1/15/2024, 8:10:22 PM

#この世界は
 
 
 
 ピピは、人魚の子どもです。
 海のずっとずっと深く、陽の光のとどかない、
まっ暗な谷底にすんでいます。
 昔は人魚たちも、浅瀬の明るい海にすんでいたのです。けれど、陸の兄弟たちは乱暴で、ひっきりなしに戦争をしていますから、彼らのすむ地上はとうとう毒まみれになり、その毒は海まで流れこんで、人魚たちも浅い海を捨てねばならなくなったのです。

 ピピは目をさますと、巣穴からそっと顔をだしました。
 するりと岩の割れ目をぬけて、しずかに泳ぎだしました。
 ピピがたてる小さな波におどろいて、プランクトンたちが星屑のように光っています。そのまたたきに、薄っぺらいナイフのような小魚たちが食いつきます。その小魚を、猛毒の腕でクラゲがからめとります。そのクラゲを、影のようにしのびよった大魚が丸呑みにします。
 ピピは、この谷底で生まれました。
 わずかな光があれば、暗闇のむこうまで見通せます。プランクトンの光がまぶしいくらいです。尾びれを蹴って、しずかに泳いでいきます。
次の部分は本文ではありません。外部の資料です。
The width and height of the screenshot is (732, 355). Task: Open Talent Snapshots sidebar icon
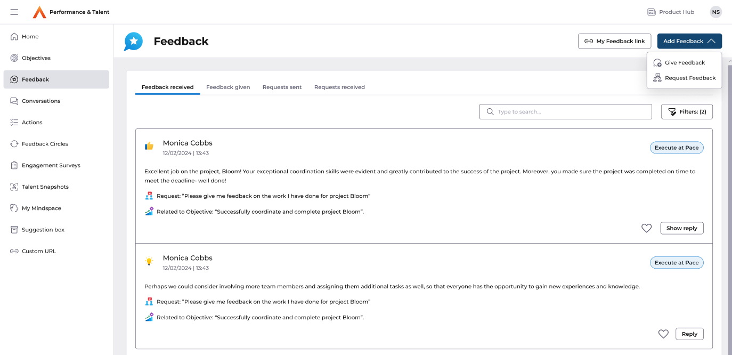tap(14, 187)
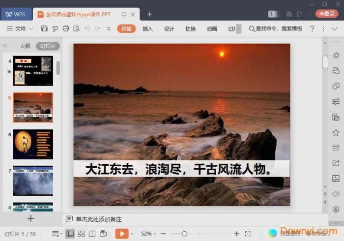344x241 pixels.
Task: Click the fit-to-window icon in status bar
Action: (248, 234)
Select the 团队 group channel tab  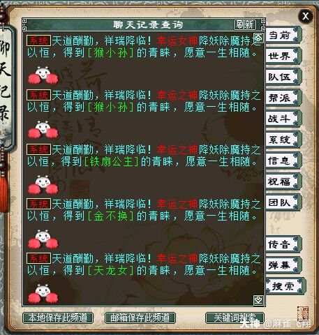click(x=283, y=202)
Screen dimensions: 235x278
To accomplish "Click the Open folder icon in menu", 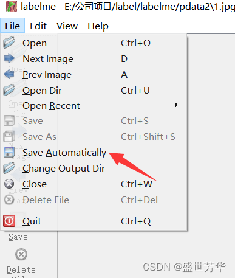I will tap(9, 43).
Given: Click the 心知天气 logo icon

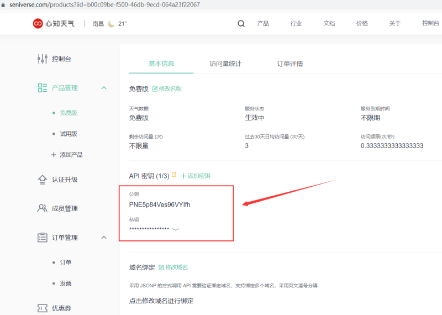Looking at the screenshot, I should click(38, 23).
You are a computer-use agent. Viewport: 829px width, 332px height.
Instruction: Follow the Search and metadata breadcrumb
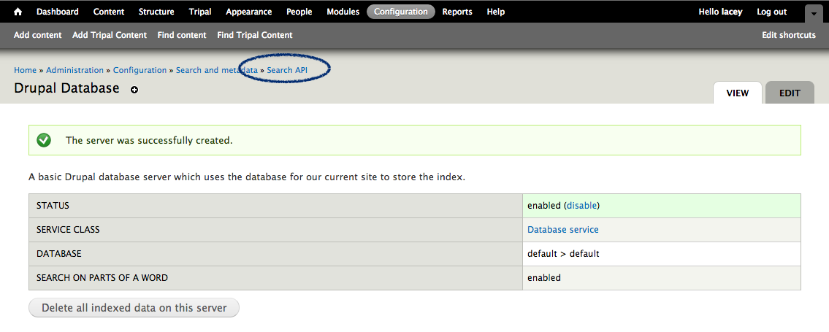click(216, 70)
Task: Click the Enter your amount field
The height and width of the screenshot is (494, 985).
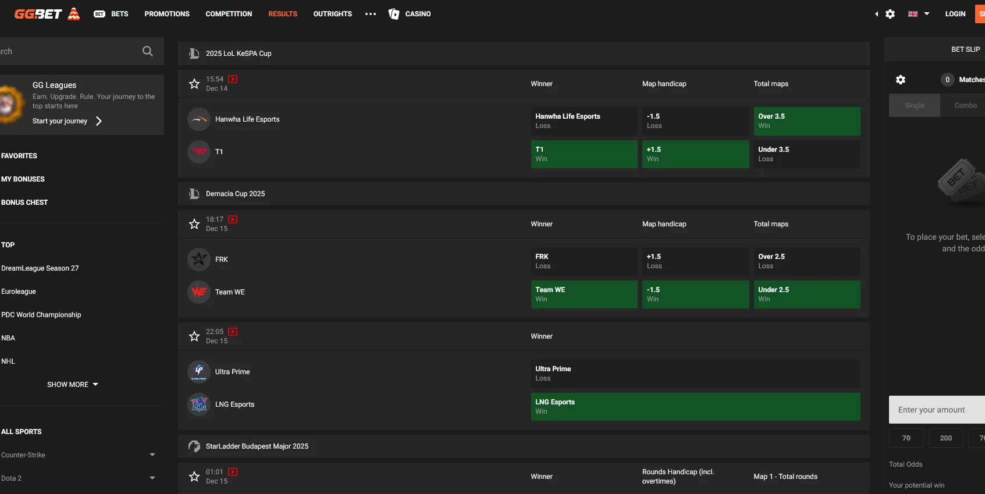Action: 937,410
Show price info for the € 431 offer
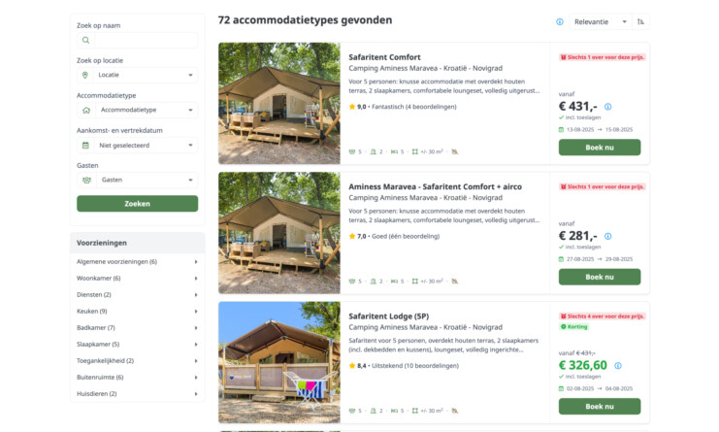The image size is (719, 432). pyautogui.click(x=608, y=107)
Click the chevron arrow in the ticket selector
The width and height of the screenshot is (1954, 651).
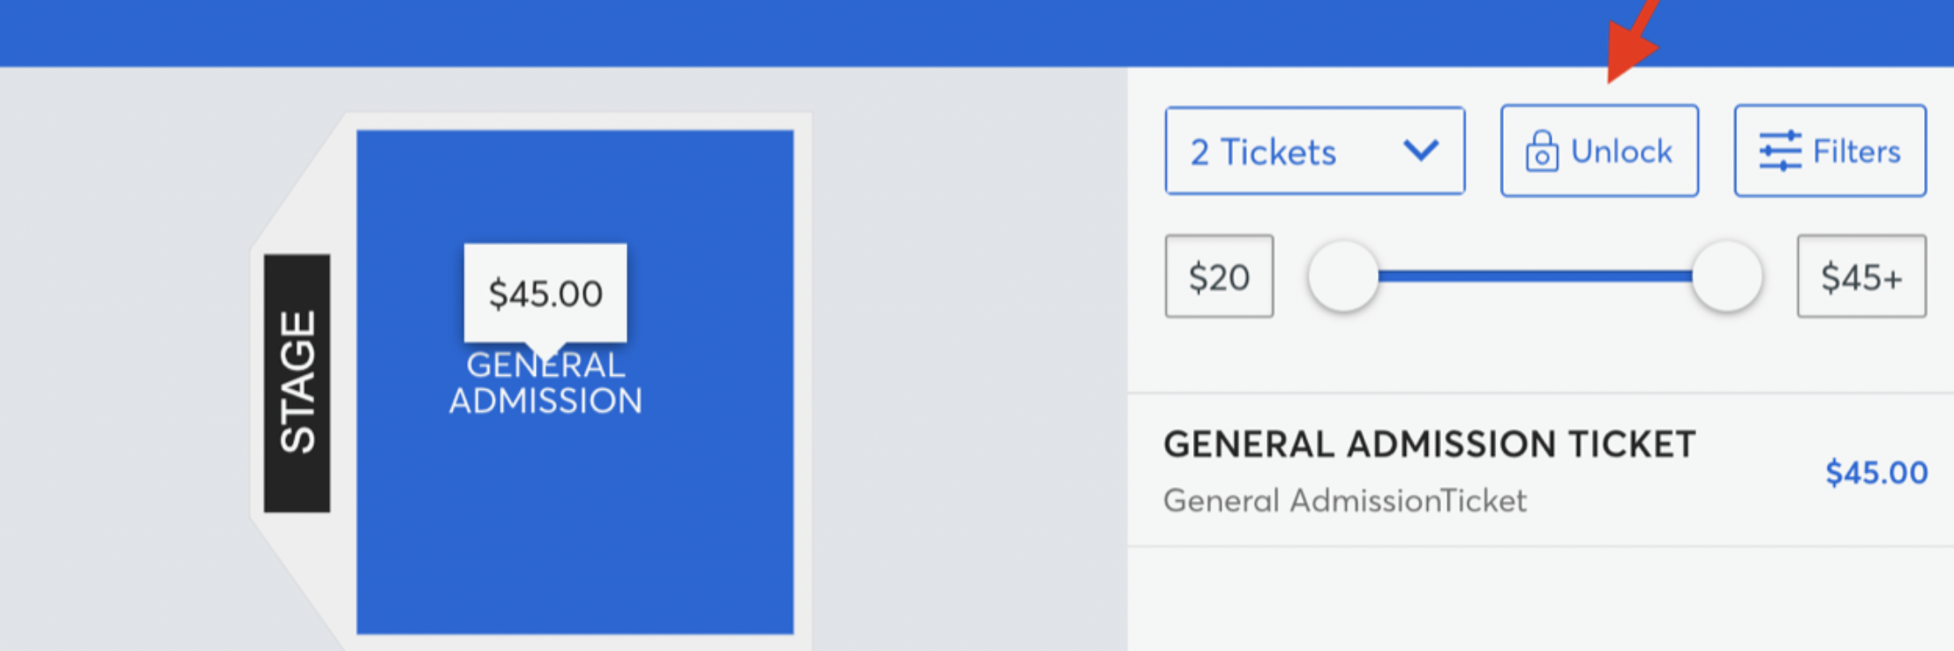(x=1421, y=151)
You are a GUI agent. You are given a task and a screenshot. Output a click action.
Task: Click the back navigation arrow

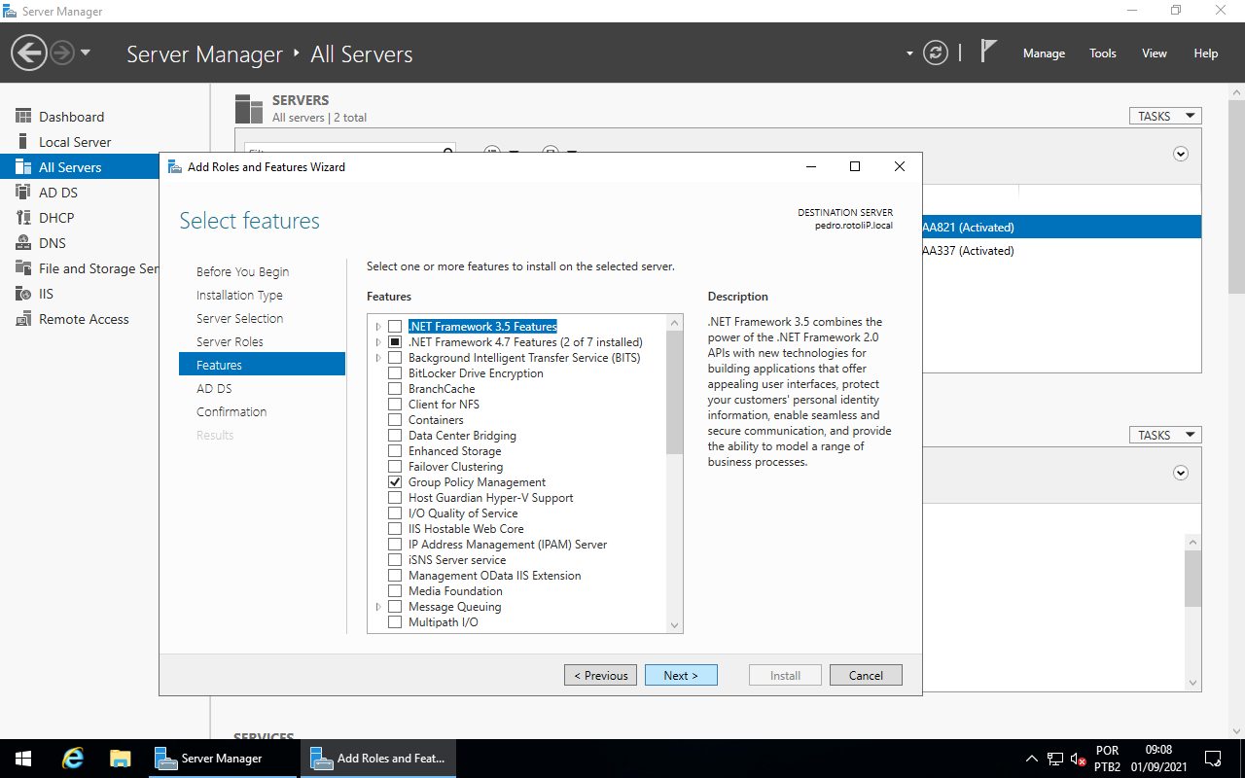coord(28,51)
上をめざし
て泳いでいきます。
 やがて、ふしぎなほど明るい光が見えてきま
した。
 ここはまだ、深い深い、海の底です。陽の光はとどかないはずです。けれど巨大なサンゴに守られたその街だけは、海のうえの世界のようにまばゆくかがやいているのです。
 人魚のすむ都です。
 冷たく暗い海の底で、あの場所だけは光でみちています。海藻がたくさん生えます。生きものも
たくさんいます。けれどあの街に住めるのは、ひと握りの強い人魚たちだけです。弱い人魚たちは、海の底のさらに深い谷底に、みじめな巣穴を見つけるしかありません。
 サンゴの壁のむこうから、門番たちがピピをにらみました。
 するどい銛の先が光りました。
 ピピは街に近づきすぎないよう、距離をとって泳いでいきます。
 
 街の光はやがて、闇の底に見えなくなりました。
 ピピは尾びれをとめません。
 首からさげたポシェットがピピのおなかで跳ねています。ポシェットには、小さな貝殻がひとつ、入っています。青く光る、ふしぎな貝殻です。きのうの夜、巣穴の入り口で見つけました。
 貝殻を拾いあげたとたん、古い歌が胸いっぱいにあふれてきました。どこで聞いたか覚えていません。明るい海と、その上にひろがる海面をうたった歌です。海面は青い色をしているらしいのです。この貝殻と、おなじ色です。
 巣穴の奥で、ピピは一晩中、貝殻をながめて
いました。
 そうして、決めました。
 海面を目指すことを。
 光を、見にいくのです。
 
 小さな尾びれで、ピピは泳ぎつづけます。
 ピピの腕はやせ細って、胸にはあばらが浮いています。尾びれはくすんで、ウロコがあちこち剥げ落ちています。もうずっと食事をしていません。お腹いっぱい食べたことが、生まれてから一度もありません。
 海面を見てどうするのか、ピピにはわかりません。ただ、見てみたいのです。人魚たちがしあわせに暮らしていた浅瀬の光を。その光のなかを、ただ泳いでみたいのです。
 気の遠くなる闇を、ピピは上だけを見て泳いでいきます。

 どれだけ泳ぎつづけたのでしょう。
 はるか頭上に、とうとう、ほのかな光が見えてきました。
 ピピの尾びれは、もうボロボロです。
 ひと蹴りするごとに、ズキン、ズキンと、はげしく痛みます。やぶれた隙間から水がたくさん逃げていきます。
 それでもピピは、懸命に尾びれを動かしました。

 きらきらかがやく水面が、すこしずつ、すこしずつ、近づいてきます。

 ふるえる胸から、歌があふれだしてきます。
 争いを知らなかった頃の人魚たちの、のんきでしあわせな愛の歌です。

 明るい青い光が、ぐんぐん、ぐんぐん、近づいてきます。

 嬉しくて、しかたありませんでした。
 それは陸の毒でにごりきった光でしたが、暗闇しか知らないピピの目には、突き刺さるほどまぶしく見えたのです。